[[ SUPPLIED MATERIAL open ]]

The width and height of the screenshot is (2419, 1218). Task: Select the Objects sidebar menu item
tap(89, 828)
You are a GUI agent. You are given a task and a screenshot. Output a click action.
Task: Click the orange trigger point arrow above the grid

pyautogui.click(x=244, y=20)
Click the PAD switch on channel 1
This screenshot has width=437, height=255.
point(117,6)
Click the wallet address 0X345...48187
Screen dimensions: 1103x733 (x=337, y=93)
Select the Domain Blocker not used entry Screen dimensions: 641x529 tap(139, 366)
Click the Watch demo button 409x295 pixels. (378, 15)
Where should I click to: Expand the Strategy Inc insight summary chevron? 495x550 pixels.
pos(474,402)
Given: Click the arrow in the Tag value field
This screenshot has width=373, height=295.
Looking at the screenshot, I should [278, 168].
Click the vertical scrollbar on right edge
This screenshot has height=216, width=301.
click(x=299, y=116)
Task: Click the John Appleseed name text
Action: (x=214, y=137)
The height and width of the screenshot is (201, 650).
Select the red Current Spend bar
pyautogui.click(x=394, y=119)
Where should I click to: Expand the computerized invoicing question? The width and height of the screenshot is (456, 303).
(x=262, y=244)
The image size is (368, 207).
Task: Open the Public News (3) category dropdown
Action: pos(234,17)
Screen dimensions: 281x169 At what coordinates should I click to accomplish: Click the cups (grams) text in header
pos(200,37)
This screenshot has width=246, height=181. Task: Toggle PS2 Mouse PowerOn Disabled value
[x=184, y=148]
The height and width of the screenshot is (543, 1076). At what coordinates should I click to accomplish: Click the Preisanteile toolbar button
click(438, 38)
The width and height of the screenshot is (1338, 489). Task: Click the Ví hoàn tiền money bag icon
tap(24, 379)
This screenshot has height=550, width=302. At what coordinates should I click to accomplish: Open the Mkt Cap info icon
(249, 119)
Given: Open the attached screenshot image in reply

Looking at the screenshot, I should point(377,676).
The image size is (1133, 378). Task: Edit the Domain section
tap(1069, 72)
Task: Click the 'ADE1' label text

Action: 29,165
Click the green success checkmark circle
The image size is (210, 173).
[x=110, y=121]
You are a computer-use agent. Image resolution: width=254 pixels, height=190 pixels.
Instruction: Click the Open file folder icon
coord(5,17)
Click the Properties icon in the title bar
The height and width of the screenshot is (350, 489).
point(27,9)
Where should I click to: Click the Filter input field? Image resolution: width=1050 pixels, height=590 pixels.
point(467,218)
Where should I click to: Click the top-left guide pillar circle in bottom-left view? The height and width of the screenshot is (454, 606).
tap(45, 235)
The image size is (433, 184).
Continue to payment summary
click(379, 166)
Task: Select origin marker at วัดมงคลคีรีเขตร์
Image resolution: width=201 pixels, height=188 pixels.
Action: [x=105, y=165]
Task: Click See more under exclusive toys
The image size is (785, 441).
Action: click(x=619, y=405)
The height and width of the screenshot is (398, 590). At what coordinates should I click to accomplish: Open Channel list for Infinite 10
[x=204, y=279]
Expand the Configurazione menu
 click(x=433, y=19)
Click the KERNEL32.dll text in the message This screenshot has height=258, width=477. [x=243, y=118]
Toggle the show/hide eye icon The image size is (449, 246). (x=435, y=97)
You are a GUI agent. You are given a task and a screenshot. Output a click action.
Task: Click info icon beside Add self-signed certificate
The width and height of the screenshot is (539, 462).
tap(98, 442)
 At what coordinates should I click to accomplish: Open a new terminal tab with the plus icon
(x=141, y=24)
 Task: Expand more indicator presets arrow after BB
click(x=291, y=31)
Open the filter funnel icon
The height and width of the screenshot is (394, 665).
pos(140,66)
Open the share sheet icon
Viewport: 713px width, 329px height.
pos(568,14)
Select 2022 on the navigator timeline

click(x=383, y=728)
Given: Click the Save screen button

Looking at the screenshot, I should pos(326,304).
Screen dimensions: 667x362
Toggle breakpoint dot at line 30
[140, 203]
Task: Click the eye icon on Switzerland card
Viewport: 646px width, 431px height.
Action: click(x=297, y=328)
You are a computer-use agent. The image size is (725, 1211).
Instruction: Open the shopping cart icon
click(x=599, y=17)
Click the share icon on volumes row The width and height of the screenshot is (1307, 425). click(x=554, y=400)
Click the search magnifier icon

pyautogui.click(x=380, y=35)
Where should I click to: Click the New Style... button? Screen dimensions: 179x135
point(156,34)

[[ SUPPLIED MATERIAL closed ]]

● **WORK INSTRUCTIONS**: The line above containing "The height and width of the screenshot is (394, 665).", the line containing "You are a computer-use agent. The", and every line between them are to be transcribed exactly; no other line is wanted.

● **ANSWER BOX**:
The height and width of the screenshot is (394, 665).
pos(140,66)
Open the share sheet icon
Viewport: 713px width, 329px height.
pos(568,14)
Select 2022 on the navigator timeline

click(x=383, y=728)
Given: Click the Save screen button

Looking at the screenshot, I should pos(326,304).
Screen dimensions: 667x362
Toggle breakpoint dot at line 30
[140, 203]
Task: Click the eye icon on Switzerland card
Viewport: 646px width, 431px height.
Action: click(x=297, y=328)
You are a computer-use agent. The image size is (725, 1211).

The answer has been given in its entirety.